• Data listing:
════════════════
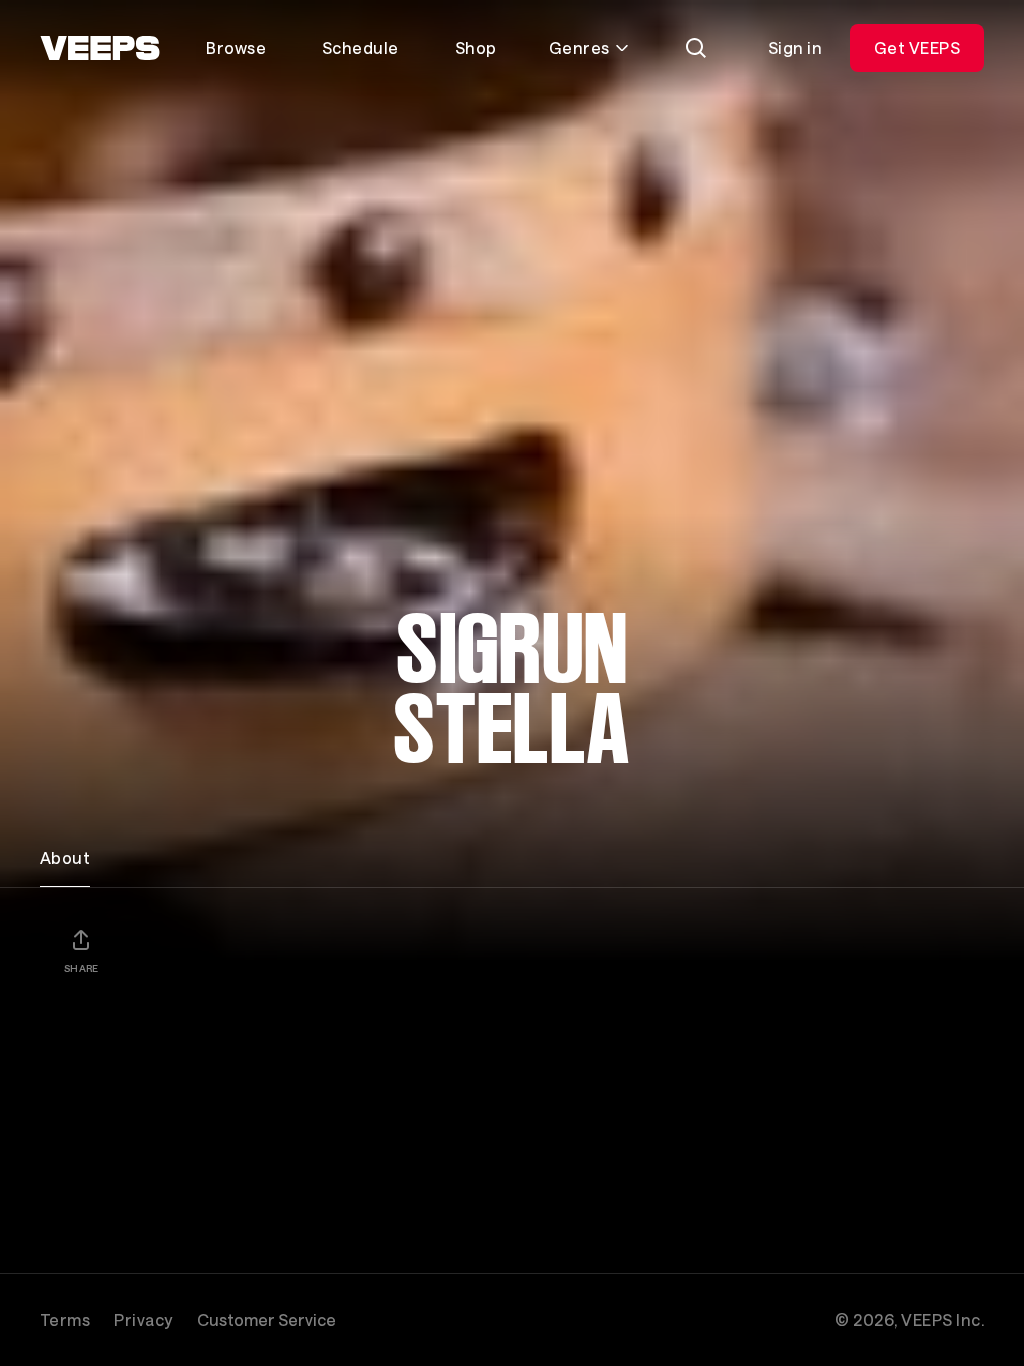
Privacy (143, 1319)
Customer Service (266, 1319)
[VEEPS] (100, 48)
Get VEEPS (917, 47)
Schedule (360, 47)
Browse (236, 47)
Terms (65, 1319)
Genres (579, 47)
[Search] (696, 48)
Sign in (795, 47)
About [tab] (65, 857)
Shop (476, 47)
════════════════
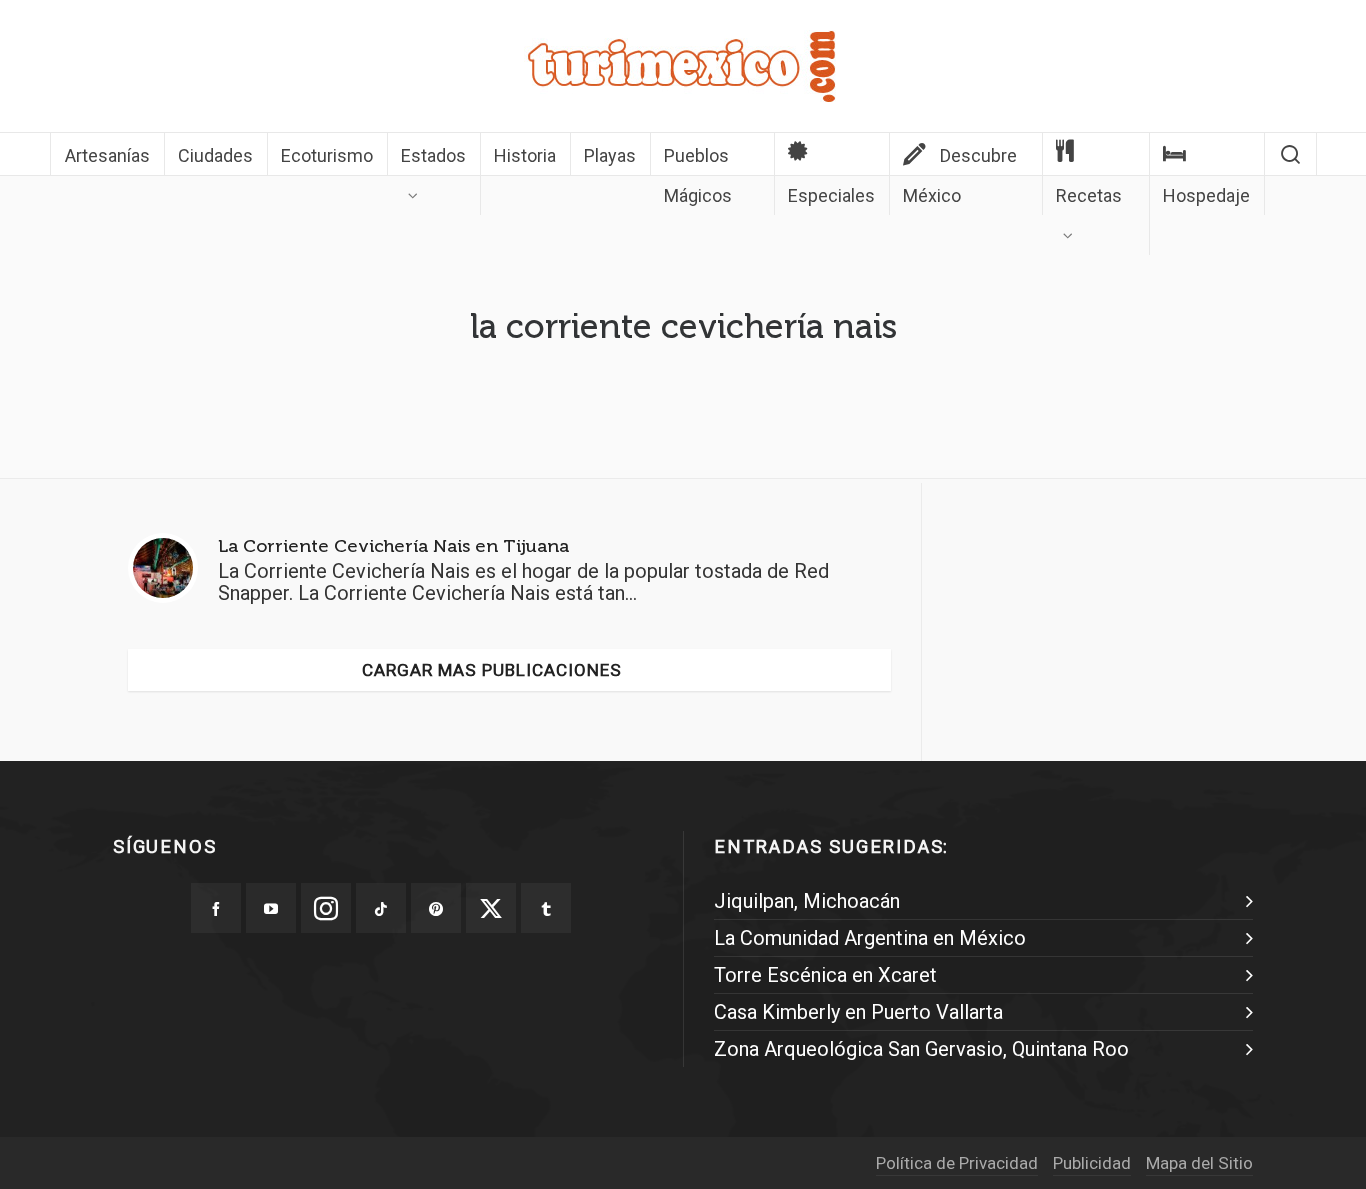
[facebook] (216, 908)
════════════════
• What to produce:
Retype the portion of the data above that starts on the line with "Privacy (143, 1319)" and finishes on the line with "Shop (476, 47)", including both of those lines.

• Exercise answer:
Privacy (143, 1319)
Customer Service (266, 1319)
[VEEPS] (100, 48)
Get VEEPS (917, 47)
Schedule (360, 47)
Browse (236, 47)
Terms (65, 1319)
Genres (579, 47)
[Search] (696, 48)
Sign in (795, 47)
About [tab] (65, 857)
Shop (476, 47)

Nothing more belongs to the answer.